(Data excerpts)

━━━━━━━━━━

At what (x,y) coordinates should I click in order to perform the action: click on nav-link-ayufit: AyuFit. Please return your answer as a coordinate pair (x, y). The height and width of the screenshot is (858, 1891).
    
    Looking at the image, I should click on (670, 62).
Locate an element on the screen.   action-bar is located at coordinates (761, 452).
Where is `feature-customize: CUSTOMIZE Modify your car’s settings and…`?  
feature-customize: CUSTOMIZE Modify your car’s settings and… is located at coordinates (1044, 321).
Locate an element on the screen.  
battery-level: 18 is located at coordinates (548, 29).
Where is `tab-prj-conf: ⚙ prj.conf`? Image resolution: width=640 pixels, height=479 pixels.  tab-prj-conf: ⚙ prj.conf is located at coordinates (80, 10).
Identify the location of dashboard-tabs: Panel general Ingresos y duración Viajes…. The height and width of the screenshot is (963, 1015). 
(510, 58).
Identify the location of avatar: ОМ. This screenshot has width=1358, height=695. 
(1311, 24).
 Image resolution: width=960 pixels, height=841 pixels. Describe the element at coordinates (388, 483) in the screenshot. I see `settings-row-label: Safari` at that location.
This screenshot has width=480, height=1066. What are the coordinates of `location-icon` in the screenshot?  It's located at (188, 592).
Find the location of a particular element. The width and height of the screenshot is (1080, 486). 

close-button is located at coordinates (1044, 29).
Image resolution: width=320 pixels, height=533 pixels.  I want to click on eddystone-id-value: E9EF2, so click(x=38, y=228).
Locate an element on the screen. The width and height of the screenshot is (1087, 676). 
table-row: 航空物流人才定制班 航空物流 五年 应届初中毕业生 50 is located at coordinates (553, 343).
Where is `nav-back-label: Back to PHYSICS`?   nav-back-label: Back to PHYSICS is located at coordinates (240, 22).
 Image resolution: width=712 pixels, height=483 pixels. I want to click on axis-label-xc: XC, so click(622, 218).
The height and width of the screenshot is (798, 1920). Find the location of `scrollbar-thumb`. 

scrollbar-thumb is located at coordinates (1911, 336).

━━━━━━━━━━

◆ REQUIRED ACTION ◆
Reproduce every line of the listing above, changing nothing.

◆ SOLUTION FOR THIS EXERCISE ◆
At what (x,y) coordinates should I click in order to perform the action: click on nav-link-ayufit: AyuFit. Please return your answer as a coordinate pair (x, y). The height and width of the screenshot is (858, 1891).
    
    Looking at the image, I should click on (670, 62).
Locate an element on the screen.   action-bar is located at coordinates (761, 452).
Where is `feature-customize: CUSTOMIZE Modify your car’s settings and…`?  
feature-customize: CUSTOMIZE Modify your car’s settings and… is located at coordinates (1044, 321).
Locate an element on the screen.  
battery-level: 18 is located at coordinates (548, 29).
Where is `tab-prj-conf: ⚙ prj.conf`? Image resolution: width=640 pixels, height=479 pixels.  tab-prj-conf: ⚙ prj.conf is located at coordinates (80, 10).
Identify the location of dashboard-tabs: Panel general Ingresos y duración Viajes…. The height and width of the screenshot is (963, 1015). 
(510, 58).
Identify the location of avatar: ОМ. This screenshot has width=1358, height=695. 
(1311, 24).
 Image resolution: width=960 pixels, height=841 pixels. Describe the element at coordinates (388, 483) in the screenshot. I see `settings-row-label: Safari` at that location.
This screenshot has width=480, height=1066. What are the coordinates of `location-icon` in the screenshot?  It's located at (188, 592).
Find the location of a particular element. The width and height of the screenshot is (1080, 486). 

close-button is located at coordinates (1044, 29).
Image resolution: width=320 pixels, height=533 pixels.  I want to click on eddystone-id-value: E9EF2, so click(x=38, y=228).
Locate an element on the screen. The width and height of the screenshot is (1087, 676). 
table-row: 航空物流人才定制班 航空物流 五年 应届初中毕业生 50 is located at coordinates (553, 343).
Where is `nav-back-label: Back to PHYSICS`?   nav-back-label: Back to PHYSICS is located at coordinates (240, 22).
 Image resolution: width=712 pixels, height=483 pixels. I want to click on axis-label-xc: XC, so click(622, 218).
The height and width of the screenshot is (798, 1920). Find the location of `scrollbar-thumb`. 

scrollbar-thumb is located at coordinates (1911, 336).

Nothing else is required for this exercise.